- TASK DIRECTIONS -
Transcribe exactly the lines from the first line of the records through the line containing "Registry (352, 23)", and leave out every picture.

---

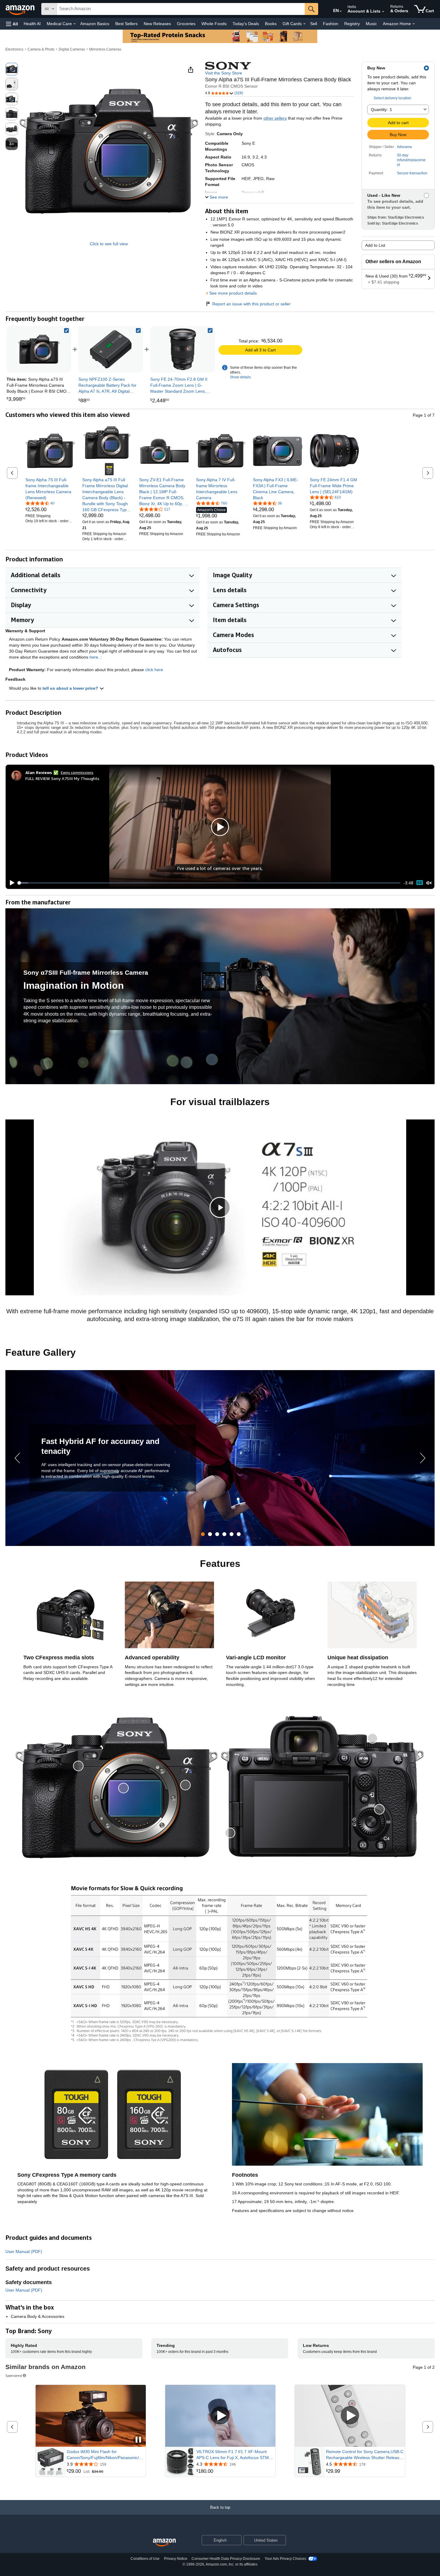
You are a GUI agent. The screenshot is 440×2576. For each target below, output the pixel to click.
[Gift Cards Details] (304, 24)
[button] (12, 24)
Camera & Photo (41, 49)
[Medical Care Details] (74, 24)
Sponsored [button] (13, 2375)
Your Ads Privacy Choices (285, 2559)
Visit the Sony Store (223, 73)
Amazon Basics (94, 23)
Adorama (404, 147)
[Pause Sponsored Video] (138, 2440)
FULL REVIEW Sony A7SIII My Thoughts (62, 778)
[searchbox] (181, 9)
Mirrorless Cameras (105, 49)
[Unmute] (429, 883)
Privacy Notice (175, 2559)
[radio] (12, 69)
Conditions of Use (145, 2559)
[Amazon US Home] (164, 2543)
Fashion (330, 23)
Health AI (32, 23)
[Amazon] (21, 8)
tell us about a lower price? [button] (71, 688)
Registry (352, 23)
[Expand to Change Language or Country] (340, 11)
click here (154, 669)
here (93, 657)
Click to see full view (109, 243)
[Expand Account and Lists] (383, 11)
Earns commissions (77, 772)
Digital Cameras (72, 49)
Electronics (14, 49)
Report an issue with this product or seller (251, 303)
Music (371, 23)
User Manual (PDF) (23, 2251)
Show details (240, 377)
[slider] (209, 882)
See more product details (233, 293)
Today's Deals (246, 23)
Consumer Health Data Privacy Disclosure (226, 2559)
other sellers (275, 118)
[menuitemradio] (419, 882)
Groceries (186, 23)
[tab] (203, 1534)
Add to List (375, 245)
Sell (313, 23)
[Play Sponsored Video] (220, 2416)
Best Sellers (126, 23)
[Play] (10, 883)
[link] (111, 349)
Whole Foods (214, 23)
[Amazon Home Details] (413, 24)
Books (271, 23)
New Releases (157, 23)
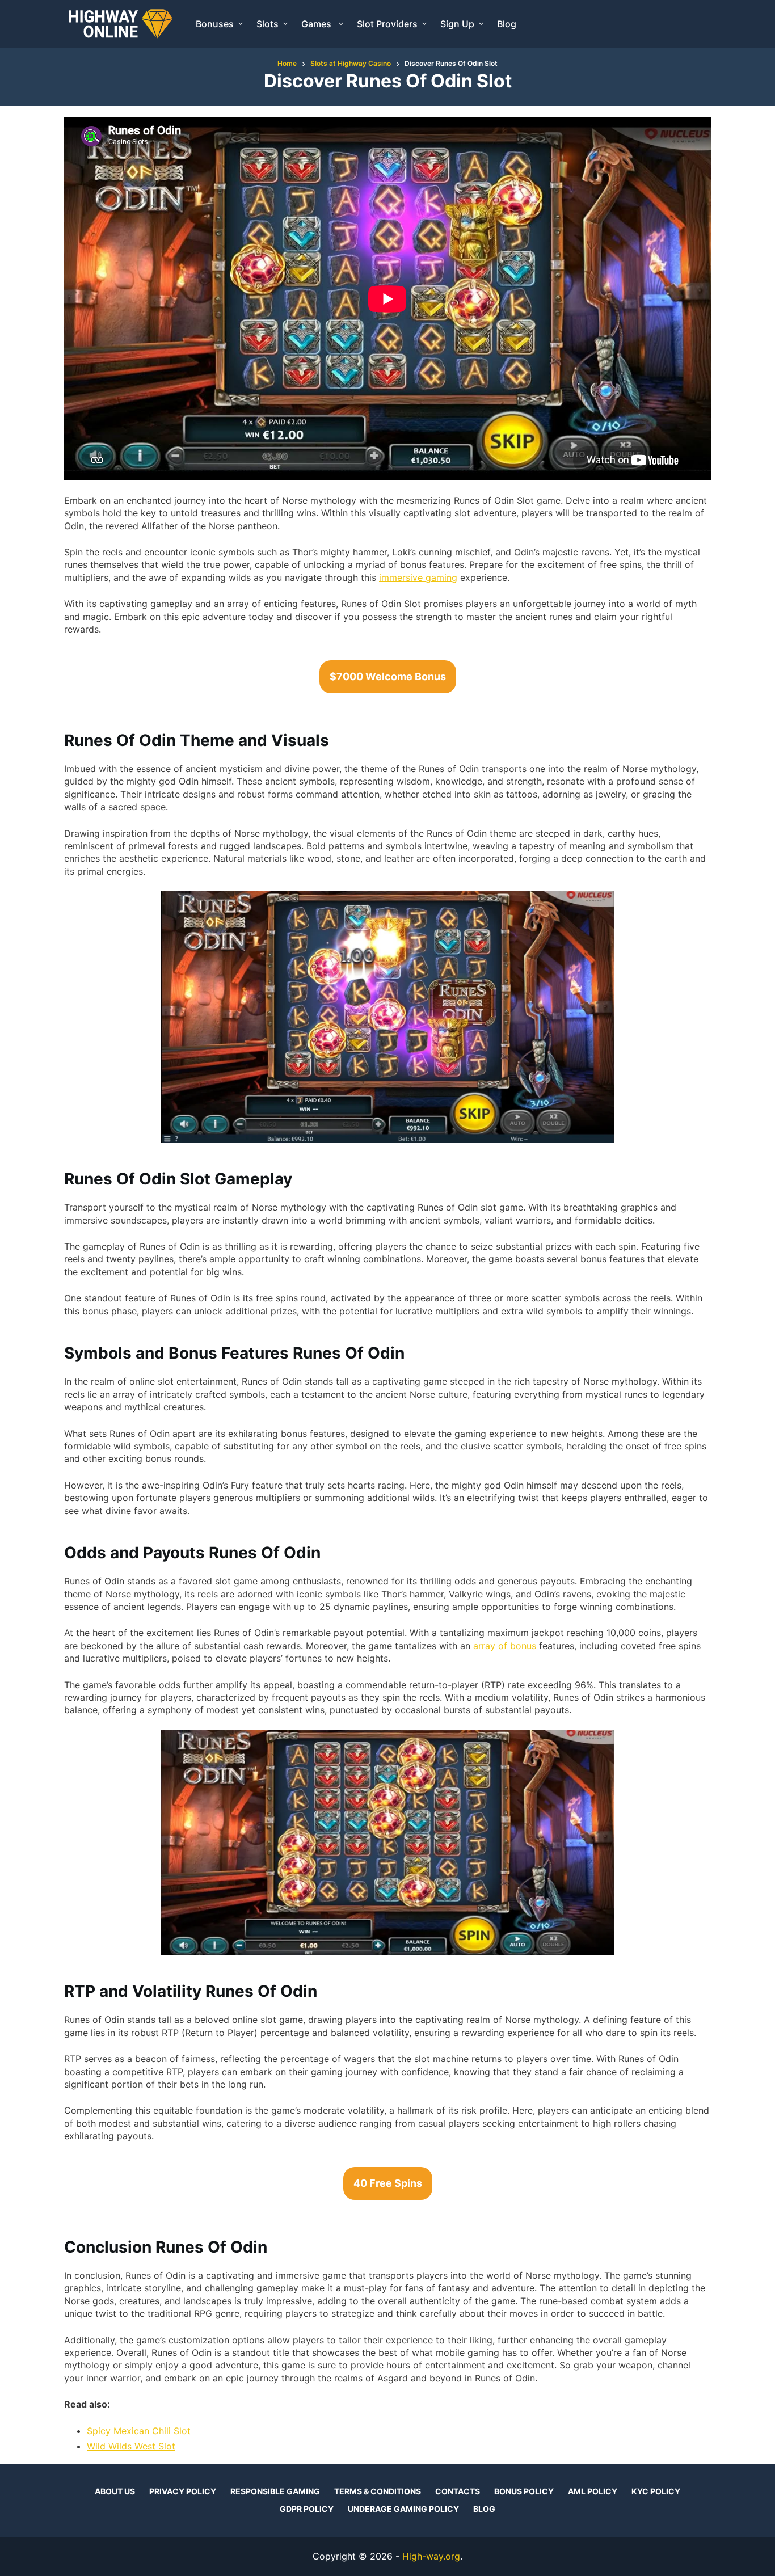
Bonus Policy (524, 2491)
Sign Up (457, 23)
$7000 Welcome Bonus (388, 676)
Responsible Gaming (275, 2491)
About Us (115, 2491)
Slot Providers (387, 23)
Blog (506, 23)
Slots (267, 23)
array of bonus (504, 1645)
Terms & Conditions (377, 2491)
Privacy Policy (182, 2491)
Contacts (457, 2491)
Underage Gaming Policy (403, 2509)
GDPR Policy (307, 2509)
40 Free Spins (387, 2183)
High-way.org (431, 2556)
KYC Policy (655, 2491)
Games (317, 23)
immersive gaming (418, 577)
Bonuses (215, 23)
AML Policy (592, 2491)
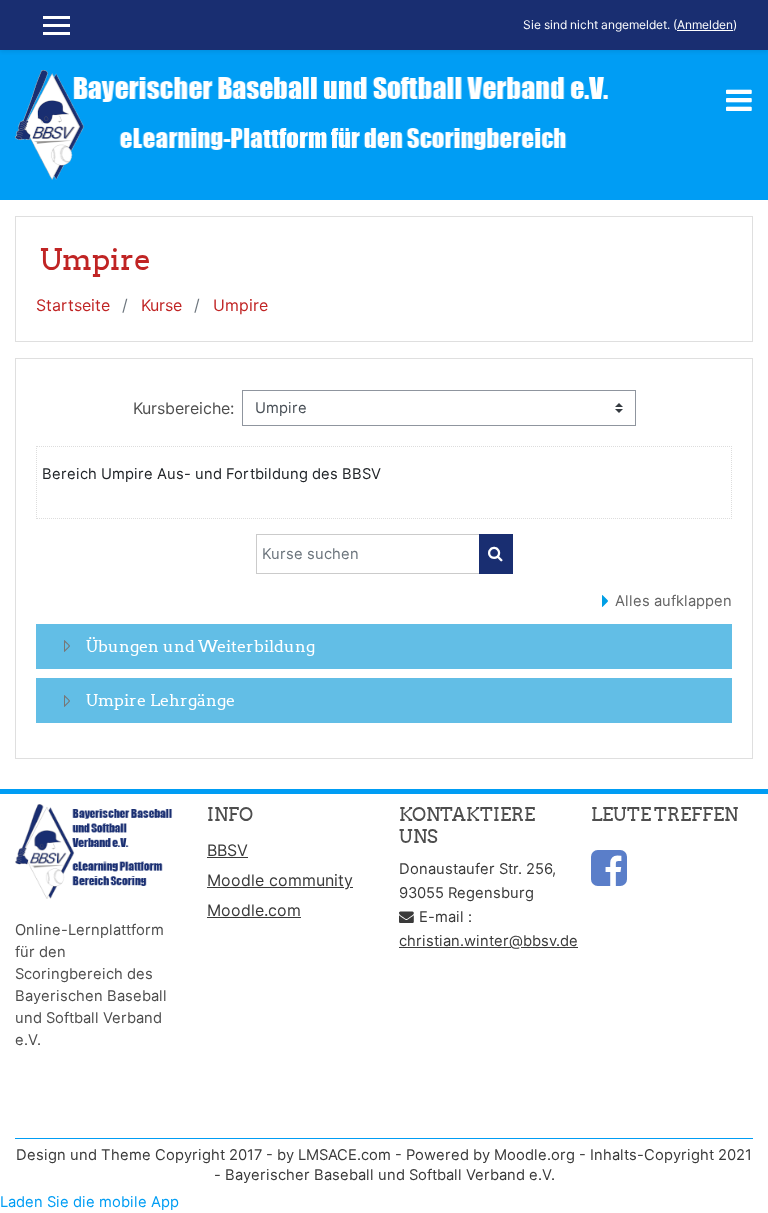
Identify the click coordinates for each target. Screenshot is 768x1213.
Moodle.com (254, 910)
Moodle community (280, 880)
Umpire (240, 305)
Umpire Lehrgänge (160, 700)
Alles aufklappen (673, 601)
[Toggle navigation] (739, 100)
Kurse (161, 305)
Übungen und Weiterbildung (200, 646)
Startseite (73, 305)
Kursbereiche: (183, 408)
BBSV (227, 850)
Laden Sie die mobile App (89, 1202)
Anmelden (705, 24)
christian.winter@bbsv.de (488, 941)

---

- OUTPUT OF THE EXERCISE -
You are a GUI agent. The screenshot is 440×2576. For each target below, output the pixel to click.
[Gift Cards Details] (304, 24)
[button] (12, 24)
Camera & Photo (41, 49)
[Medical Care Details] (74, 24)
Sponsored [button] (13, 2375)
Your Ads Privacy Choices (285, 2559)
Visit the Sony Store (223, 73)
Amazon Basics (94, 23)
Adorama (404, 147)
[Pause Sponsored Video] (138, 2440)
FULL REVIEW Sony A7SIII My Thoughts (62, 778)
[searchbox] (181, 9)
Mirrorless Cameras (105, 49)
[Unmute] (429, 883)
Privacy Notice (175, 2559)
[radio] (12, 69)
Conditions of Use (145, 2559)
[Amazon US Home] (164, 2543)
Fashion (330, 23)
Health AI (32, 23)
[Amazon] (21, 8)
tell us about a lower price? [button] (71, 688)
Registry (352, 23)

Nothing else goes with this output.